Oct. 7, 2011 -- The Justice Department announced today it is cracking down on the illegal distribution of marijuana in four federal districts in California, which has had a growing cannabis industry since legalizing medicinal marijuana in 1996.
The action places into question marijuana-related activities in 15 other states and the District of Columbia, which have legalized medicinal marijuana in some form.
The U.S. attorneys for Sacramento, San Francisco, Los Angeles and San Diego revealed enforcement actions against at least 16 cannabis distributors in those federal districts at a news conference in Sacramento.
Deputy Attorney General James Cole said the department will not focus the investigation on individual patients with serious illnesses like cancer or their immediate caregivers.
California voters approved Proposition 215 in 1996, legalizing medical marijuana.
"However, U.S. attorneys continue to have the authority to prosecute significant violations of the [federal Controlled Substances Act] and related federal laws," Cole said in a statement.
The attorney generals in California say the medical marijuana industry has grown to include drug-trafficking enterprises that operate "commercial grow operations, intricate distribution systems and hundreds of marijuana stores across the state."
The Marin Alliance for Medical Marijuana in Fairfax, Calif., received a letter from the attorney general's office on Sept. 28 threatening to close down the facility because it was operating "within a prohibited distance of a park."
The letter referred to the Controlled Substances Act, which prohibits the distribution, possession with intent to distribute, or manufacturing of a controlled substance. The law describes harsher penalties for those actions within 1,000 feet of a school, university, playground or public housing facility, or within 100 feet of a youth center, public swimming pool or video arcade facility.

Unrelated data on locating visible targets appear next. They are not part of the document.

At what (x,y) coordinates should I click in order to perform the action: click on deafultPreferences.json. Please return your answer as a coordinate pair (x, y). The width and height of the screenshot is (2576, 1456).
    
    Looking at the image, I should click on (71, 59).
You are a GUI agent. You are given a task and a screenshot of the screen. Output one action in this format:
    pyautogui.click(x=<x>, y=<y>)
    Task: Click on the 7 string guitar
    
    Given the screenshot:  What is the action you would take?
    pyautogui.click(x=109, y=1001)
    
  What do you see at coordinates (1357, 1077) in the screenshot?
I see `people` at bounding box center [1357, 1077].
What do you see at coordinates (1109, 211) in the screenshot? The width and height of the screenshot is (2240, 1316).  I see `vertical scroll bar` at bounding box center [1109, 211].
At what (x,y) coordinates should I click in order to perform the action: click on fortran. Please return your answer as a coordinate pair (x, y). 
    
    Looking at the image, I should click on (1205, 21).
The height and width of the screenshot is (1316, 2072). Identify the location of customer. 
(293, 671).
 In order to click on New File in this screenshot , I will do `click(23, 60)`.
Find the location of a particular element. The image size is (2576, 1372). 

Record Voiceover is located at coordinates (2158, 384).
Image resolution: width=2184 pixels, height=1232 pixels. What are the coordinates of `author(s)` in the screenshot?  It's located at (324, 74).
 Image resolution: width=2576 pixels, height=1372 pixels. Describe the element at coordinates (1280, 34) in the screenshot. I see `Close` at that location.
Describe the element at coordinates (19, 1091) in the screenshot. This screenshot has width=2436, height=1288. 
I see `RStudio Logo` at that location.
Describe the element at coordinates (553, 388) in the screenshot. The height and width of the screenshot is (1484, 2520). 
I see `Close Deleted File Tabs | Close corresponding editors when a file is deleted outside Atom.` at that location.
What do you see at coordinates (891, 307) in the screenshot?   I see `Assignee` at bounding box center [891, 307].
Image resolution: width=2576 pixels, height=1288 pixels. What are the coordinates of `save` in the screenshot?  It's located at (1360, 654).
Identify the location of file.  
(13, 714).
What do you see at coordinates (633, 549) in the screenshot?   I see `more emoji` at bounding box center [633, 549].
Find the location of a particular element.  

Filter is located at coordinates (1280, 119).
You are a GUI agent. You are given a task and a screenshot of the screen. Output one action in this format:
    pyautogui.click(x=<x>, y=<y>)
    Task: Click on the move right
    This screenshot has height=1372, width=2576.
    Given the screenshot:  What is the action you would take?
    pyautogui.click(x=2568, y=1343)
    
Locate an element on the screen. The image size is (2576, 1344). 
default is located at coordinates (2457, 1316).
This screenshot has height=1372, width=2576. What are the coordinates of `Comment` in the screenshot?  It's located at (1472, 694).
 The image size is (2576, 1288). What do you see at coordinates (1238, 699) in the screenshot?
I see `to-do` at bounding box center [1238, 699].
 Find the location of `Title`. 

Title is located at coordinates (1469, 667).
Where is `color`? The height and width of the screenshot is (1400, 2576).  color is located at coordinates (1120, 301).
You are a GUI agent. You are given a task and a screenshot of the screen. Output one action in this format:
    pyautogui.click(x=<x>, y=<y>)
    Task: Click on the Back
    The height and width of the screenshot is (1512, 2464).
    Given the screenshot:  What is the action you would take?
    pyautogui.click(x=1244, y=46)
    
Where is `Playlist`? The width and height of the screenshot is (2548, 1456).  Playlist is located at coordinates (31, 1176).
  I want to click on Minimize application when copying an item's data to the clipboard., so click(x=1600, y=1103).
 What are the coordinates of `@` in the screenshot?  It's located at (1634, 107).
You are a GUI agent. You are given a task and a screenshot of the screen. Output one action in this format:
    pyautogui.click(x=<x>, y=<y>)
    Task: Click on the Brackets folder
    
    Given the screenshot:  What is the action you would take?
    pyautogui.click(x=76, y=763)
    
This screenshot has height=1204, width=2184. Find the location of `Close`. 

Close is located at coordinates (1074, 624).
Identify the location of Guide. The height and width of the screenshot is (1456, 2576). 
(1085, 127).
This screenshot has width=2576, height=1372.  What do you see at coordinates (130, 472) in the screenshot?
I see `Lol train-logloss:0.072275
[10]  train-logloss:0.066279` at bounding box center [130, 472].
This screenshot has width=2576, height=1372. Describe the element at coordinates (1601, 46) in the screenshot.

Greg Anton, an attorney representing The Marin Alliance for Medical Marijuana, called the action "hypocritical and abhorrent."
Anton said the alliance has the longest-running medical marijuana dispensary in the state, and has "14 years without one incident of complaint or criminality in anywhere near the dispensary."
"There's a dispensary where I live that is selling guns, narcotics, alcohol and tobacco," said Anton, who lives in Sonoma County, "and it's called Wal-Mart."
Anton said his client is speaking with a number of other dispensaries to decide on a response.
"We'll serve all legal rights and we're networking together to figure out whether Obama seriously wants to divert his limited resources to do this," Anton said.
Stephen DeAngelo, executive director of Harborside Health Center in Oakland, Calif., one of the largest medical cannabis distributors in the country, said the center had not received a letter but was on alert.
"I think it just makes no sense at all," DeAngelo said. "The federal action, if successful, is going to deprive sick and suffering patients to get regulated medicine and send them to the streets."
DeAngelo said hundreds of thousands of patients and thousands of jobs and tax dollars could also go to waste.
In California's Northern District, which includes Oakland, owners and lien holders of marijuana stores close to schools, parks and other prohibited areas received letters saying they were breaking zoning laws and must shut down in 45 days or face criminal charges or confiscation of their property.
In addition, the IRS asked Harborside Health Center to pay $2 million in back taxes and $500,000 in penalties last week for taking business deductions that were related to "trafficking in controlled substances." The penalty is based on section 280E of the tax code, passed during the Reagan administration in 1982, which prohibited drug dealers to take any deductions based on trafficking activities.
Aaron Smith, executive director of the National Cannabis Industry Association, called the Justice Department's actions "absurd."
A spokeswoman said the association is lobbying Congress to change banking and tax policies and organizing "hundreds" of business owners across the country to "educate the public on the merits of a regulated industry versus the black market."
Jill Lamoureux, executive director of the Medical Marijuana Business Alliance and chairwoman of the National Cannabis Industry Association, owns four medical marijuana centers and grow facilities in Colorado.
She said Colorado medical marijuana dispensaries are concerned about the threats in California, though Colorado citizens' right to access medical marijuana is legalized in the state's constitution.
"We have the most regulated system in the country," she said. "It would be a travesty to shut down businesses providing alternative medicine to patients that are licensed and taxed on a local and state level. Our industry is creating jobs, taking revenues out of the hands of cartels and instead providing badly needed tax resources for infrastructure and services."